La prima riguarda la formazione che abilita le nuove forme di lavoro. I nuovi modelli organizzativi richiedono, per funzionare, la disponibilità di nuove abilità. Non si tratta solo delle competenze digitali, ma più complessivamente della messa a disposizione di forme di organizzazione del lavoro che siano capaci di valorizzare l’autonomia dei singoli, che strutturino i sistemi di supervisione e controllo sui risultati, che abilitino forme di collaborazione disintermediata. Allo stesso tempo, laddove i canali sono sempre più digitali, anche la comunicazione richiede nuovi riti, nuove prassi e persino un nuovo galateo digitale, che consenta ai membri di un’organizzazione smaterializzata di non smettere di capirsi, anche se senza il supporto della prossemica e di quelle forme di comunicazione che si basano sulla presenza nello stesso spazio fisico. Questa formazione si rivolge ai singoli e ha come finalità il potenziamento delle loro abilità per meglio abitare le organizzazioni rarefatte e si rivolge, con obiettivi differenziati, ai team leader e ai team member.

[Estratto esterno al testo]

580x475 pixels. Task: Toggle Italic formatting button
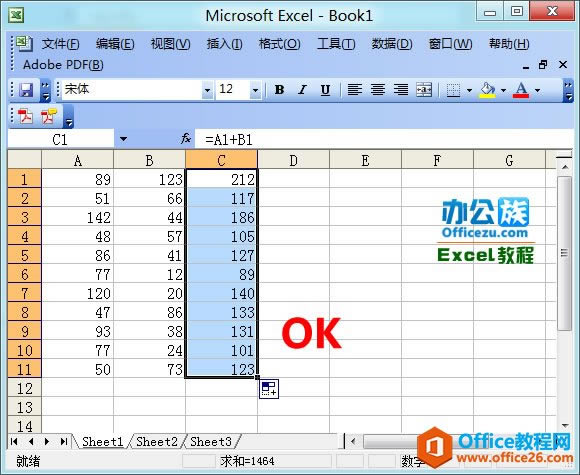pos(302,90)
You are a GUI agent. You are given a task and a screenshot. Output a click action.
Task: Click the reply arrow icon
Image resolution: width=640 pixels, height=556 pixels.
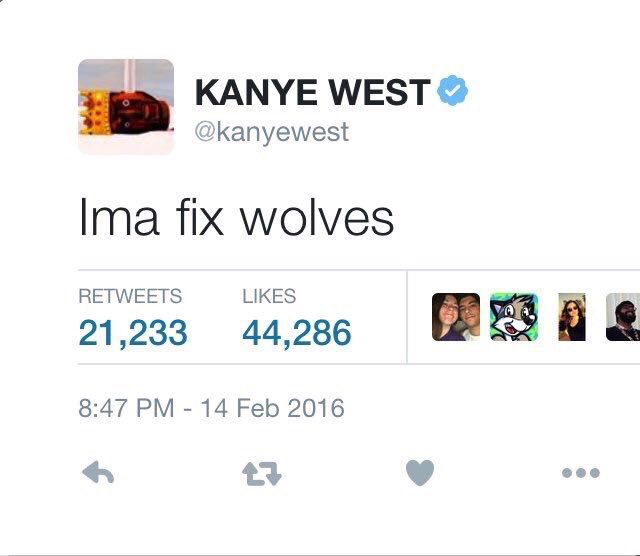[x=98, y=473]
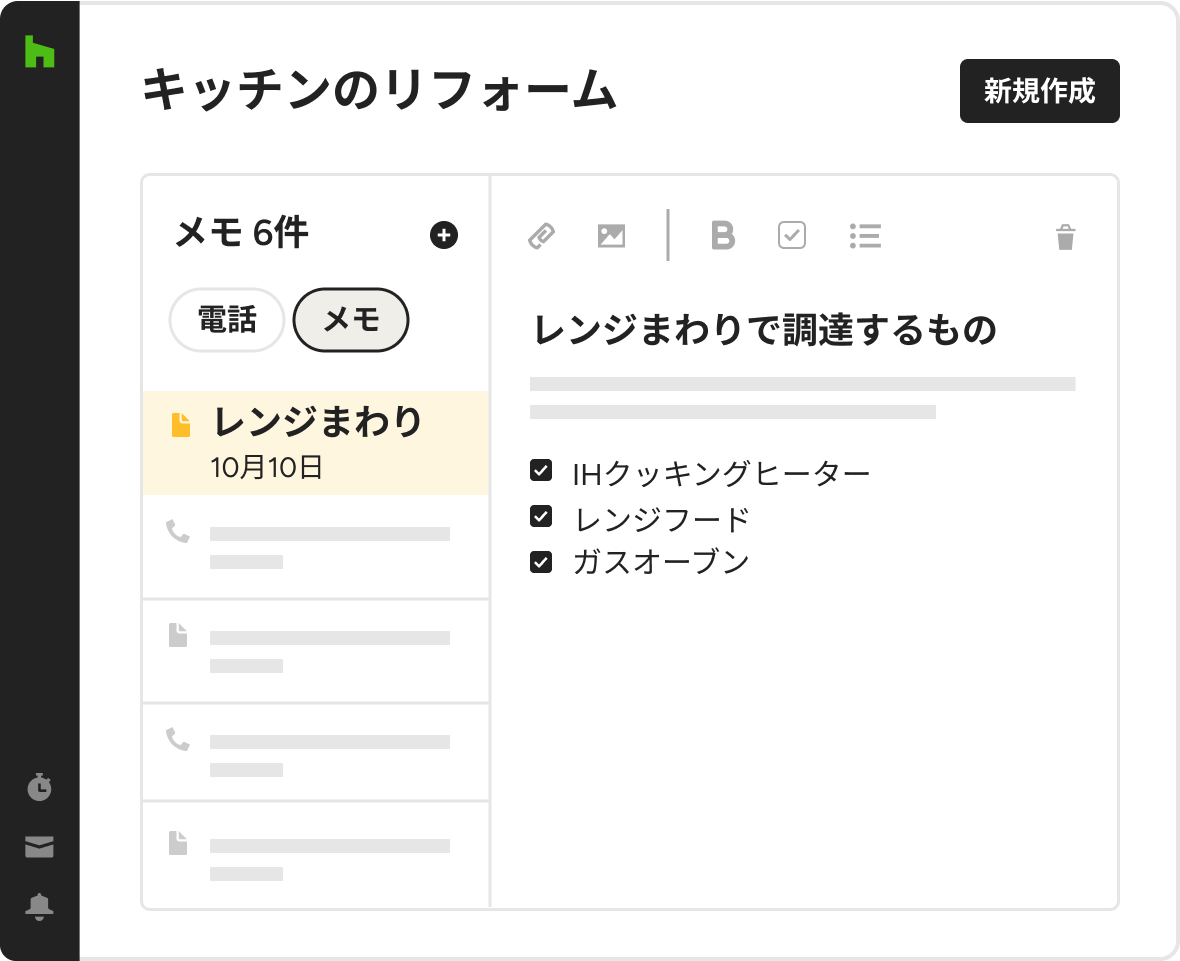
Task: Click the 新規作成 button
Action: [x=1039, y=91]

Ma esiste una seconda sfida della formazione nell’era del lavoro rarefatto, che non ha per obiettivo come abilitarlo, ma come – in qualche modo – compensarne le mancanze. Infatti, la perdita dell’unità di tempo, di luogo e di azione e il conseguente rischio di smarrimento di una trama organizzativa comune può fare perdere senso di appartenenza, spirito collaborativo, soddisfazione del bisogno di affiliazione, gratificazione data dai processi di socializzazione quotidiana.

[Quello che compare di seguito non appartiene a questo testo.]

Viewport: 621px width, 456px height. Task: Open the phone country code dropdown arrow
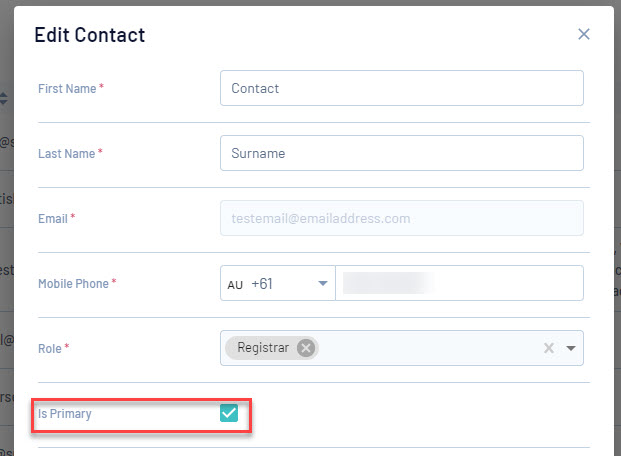point(323,283)
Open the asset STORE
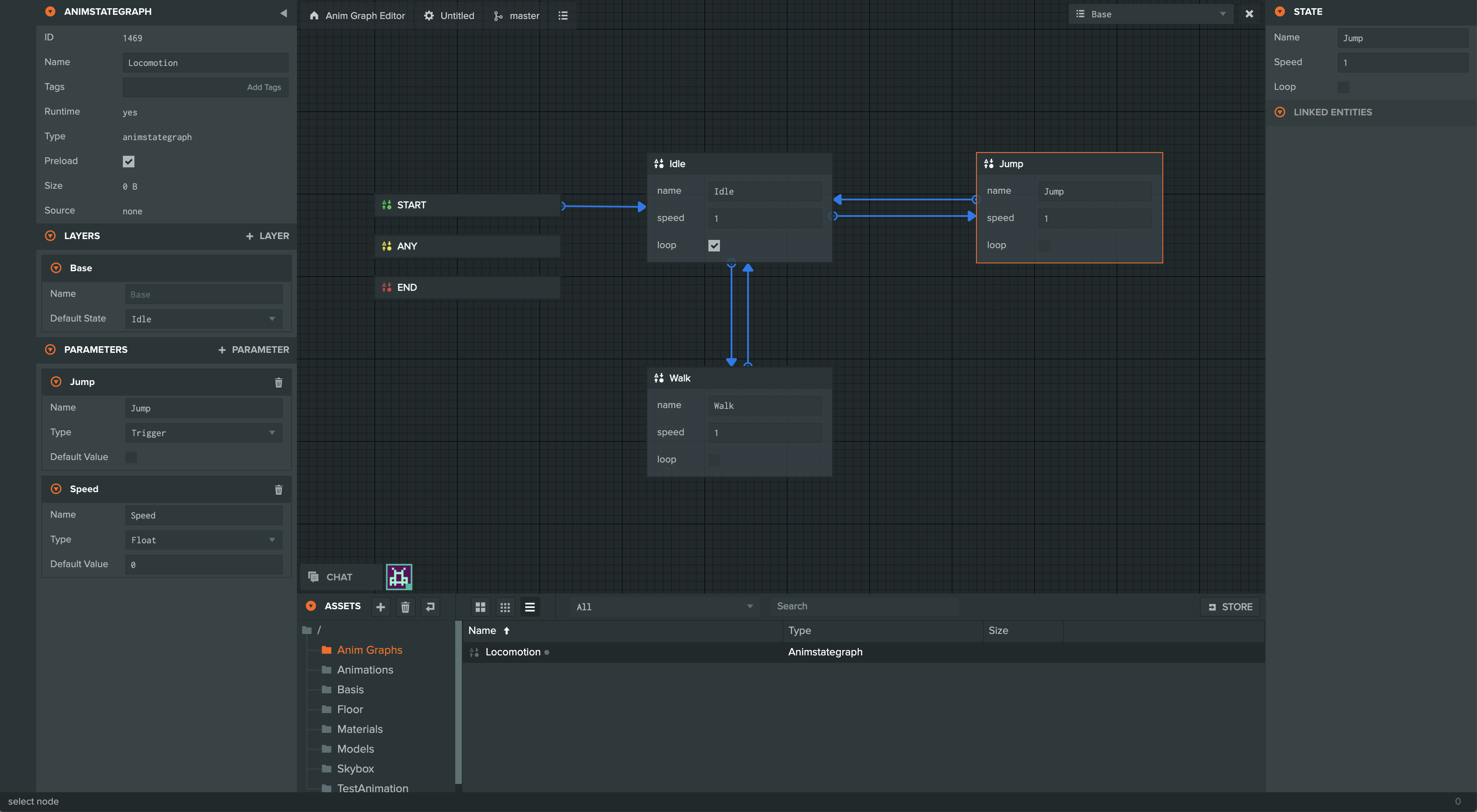Screen dimensions: 1477x812 click(x=1229, y=606)
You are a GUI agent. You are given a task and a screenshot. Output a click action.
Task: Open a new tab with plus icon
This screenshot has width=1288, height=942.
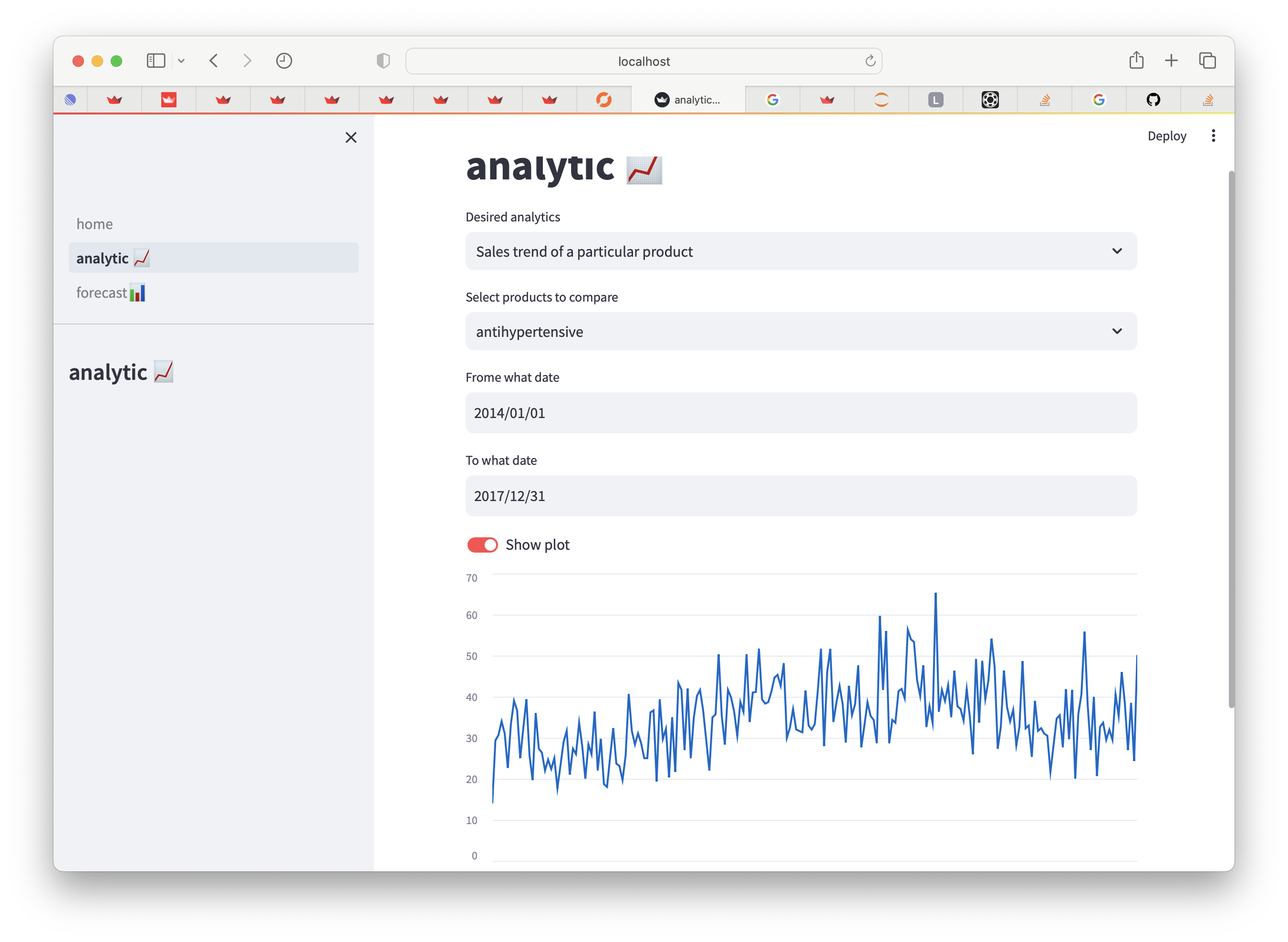tap(1171, 61)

In questo contesto, la formazione può diventare l’occasione per restituire quell’unità di tempo, di luogo e di azione che si è persa nel quotidiano. Riunire un gruppo che opera in remoto nello stesso luogo, nello stesso momento, a lavorare sullo stesso oggetto può rappresentare un’esperienza che acquisisce oggi più di ieri un valore trasformativo che più che team building è team caring, ovvero un modo per prendersi cura del team. Questo secondo tipo di formazione non si rivolge ai singoli, ma al gruppo. Non ha obiettivi differenziati, ma comuni. Non serve a diventare singolarmente più performanti nel nuovo contesto di lavoro, ma ad esserlo come collettivo che riscopre modalità di interazione non filtrate dai dispositivi digitali e torna a umanizzare le relazioni alla base degli scambi organizzativi.

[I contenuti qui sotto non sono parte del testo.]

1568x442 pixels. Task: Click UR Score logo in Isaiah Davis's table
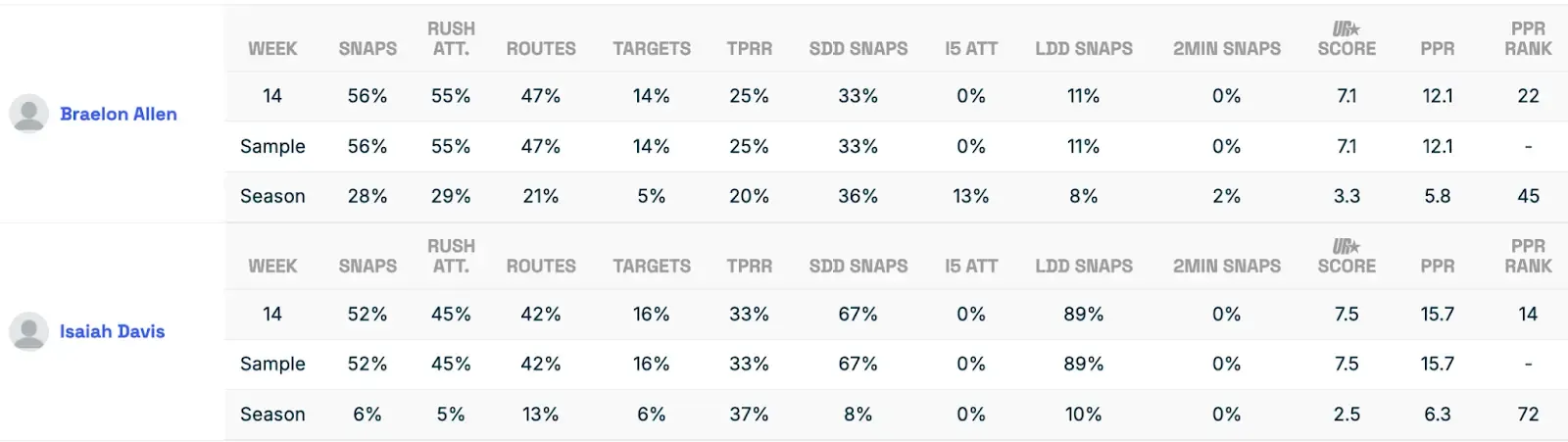point(1346,247)
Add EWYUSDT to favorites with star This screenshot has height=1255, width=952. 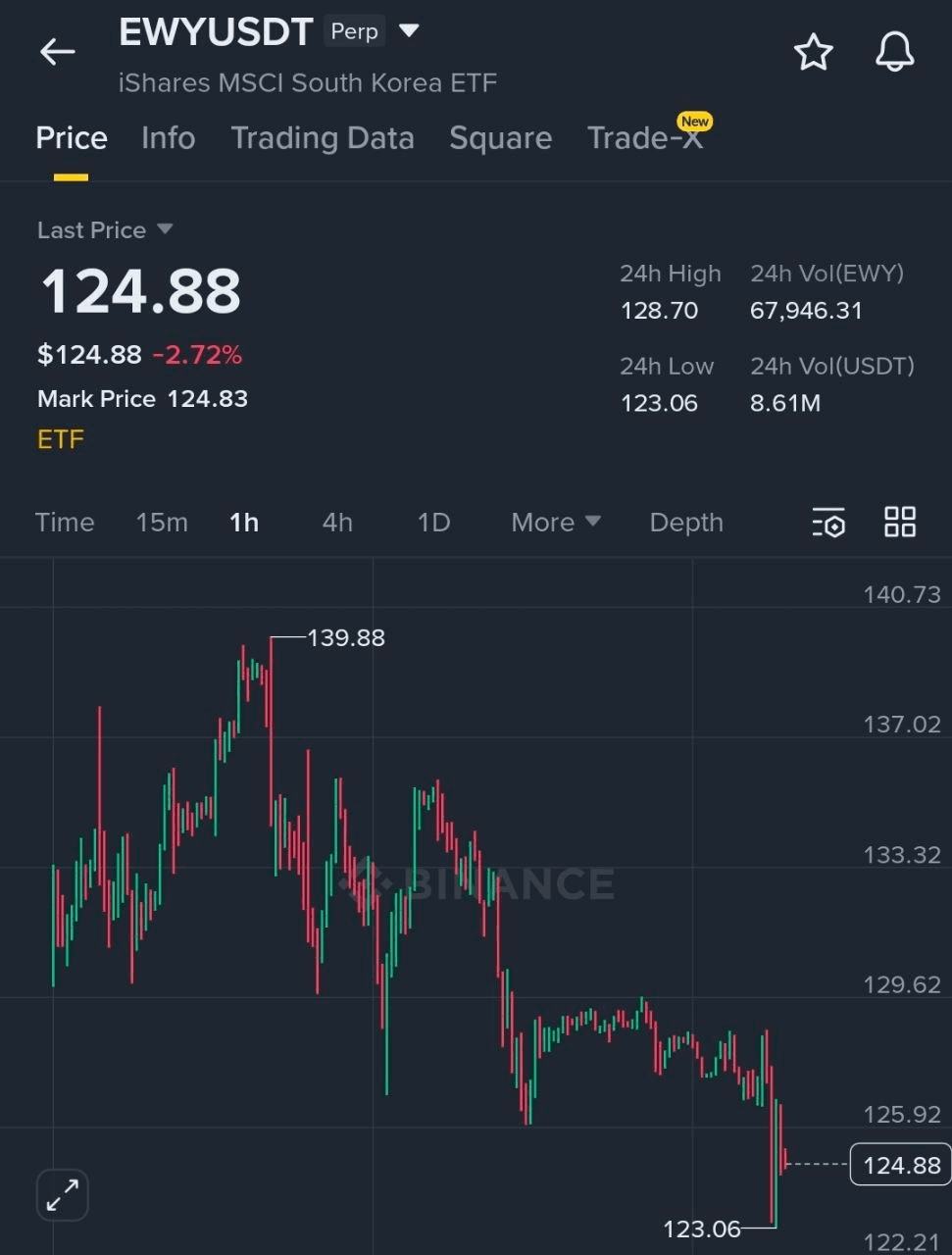[x=813, y=52]
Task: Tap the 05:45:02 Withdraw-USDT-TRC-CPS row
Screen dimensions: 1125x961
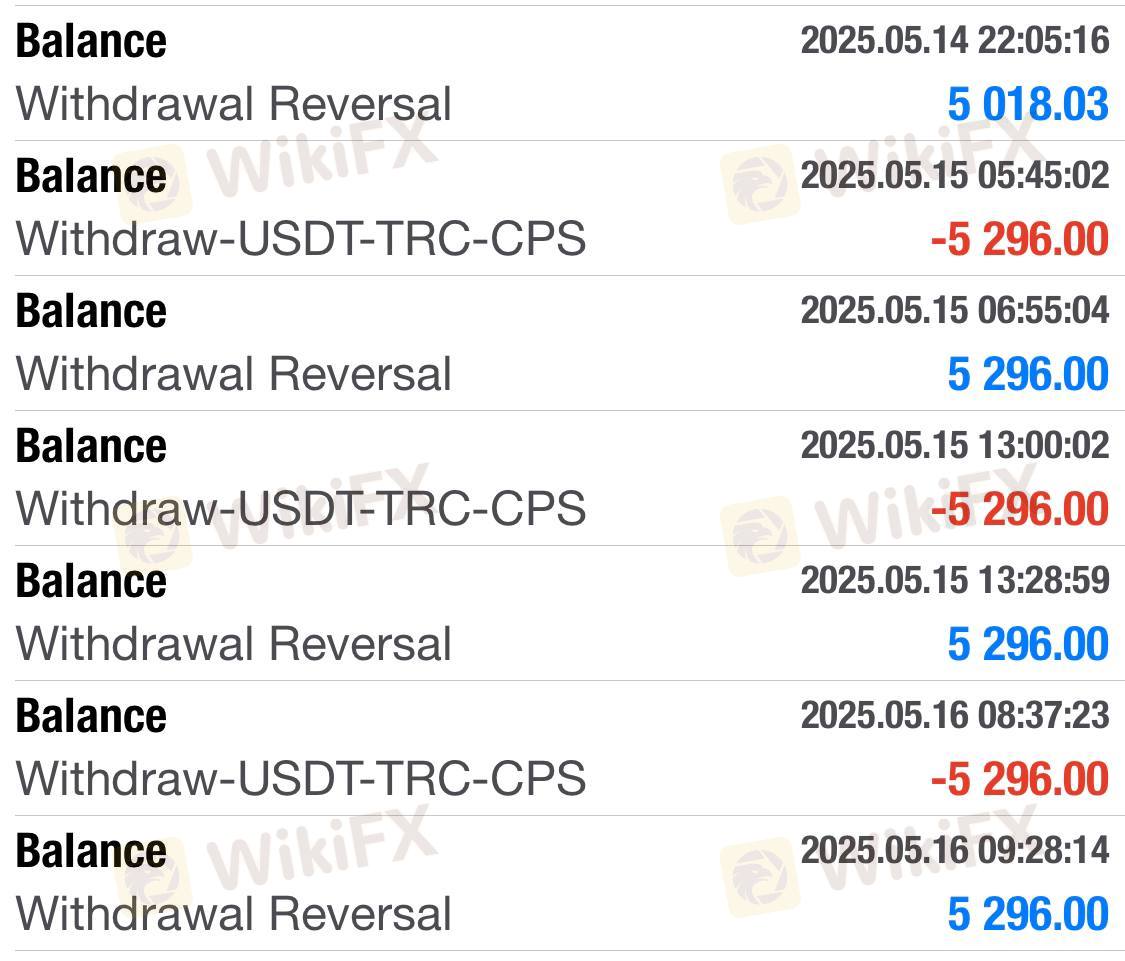Action: click(x=562, y=208)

Non si tratta di due approcci alternativi, ma del tutto complementari, per quanto diversi nelle modalità. Il primo tipo, infatti, è del tutto compatibile con la possibilità di offrire l’esperienza formativa attraverso i canali digitali e in modalità asincrona. Funziona tanto più quanto più utilizza al meglio la vera risorsa scarsa delle persone, ovvero il tempo: moduli brevi, online, ad alto valore aggiunto. Al contrario, la formazione che vuole recuperare unità di tempo, di spazio e di azione non può che essere in presenza, su tempi più espansi e basata su metodologie di didattica attiva.

Ma, come spesso accade per la formazione, è difficile chiedere qualcosa di cui non so di aver bisogno. E così, la formazione che aiuta a ridurre la rarefazione e a ricompattare la vita organizzativa si scontra con routine incompatibili, a partire dalla difficoltà di identificare momenti e luoghi compatibili con le esigenze di tutti, e con l’ostilità di chi la percepisce del tutto distonica rispetto alle modalità di lavoro dominanti. Come uscirne?

L’apprendimento è una pratica di libertà: le persone prendono per sé quello che ritengono utile e interessante per migliorare la propria esperienza, in questo caso, organizzativa. Pertanto, l’offerta di un’esperienza formativa non può che essere la risposta a un bisogno di cui si matura la consapevolezza: una componente del mestiere del formatore è anche quella di diagnosticare lo smarrimento delle trame comuni e delle conseguenze per l’efficacia organizzativa. Per poi offrire risposte puntuali, tra proposte di soluzioni per abilitare la rarefazione organizzativa. O per compensarla.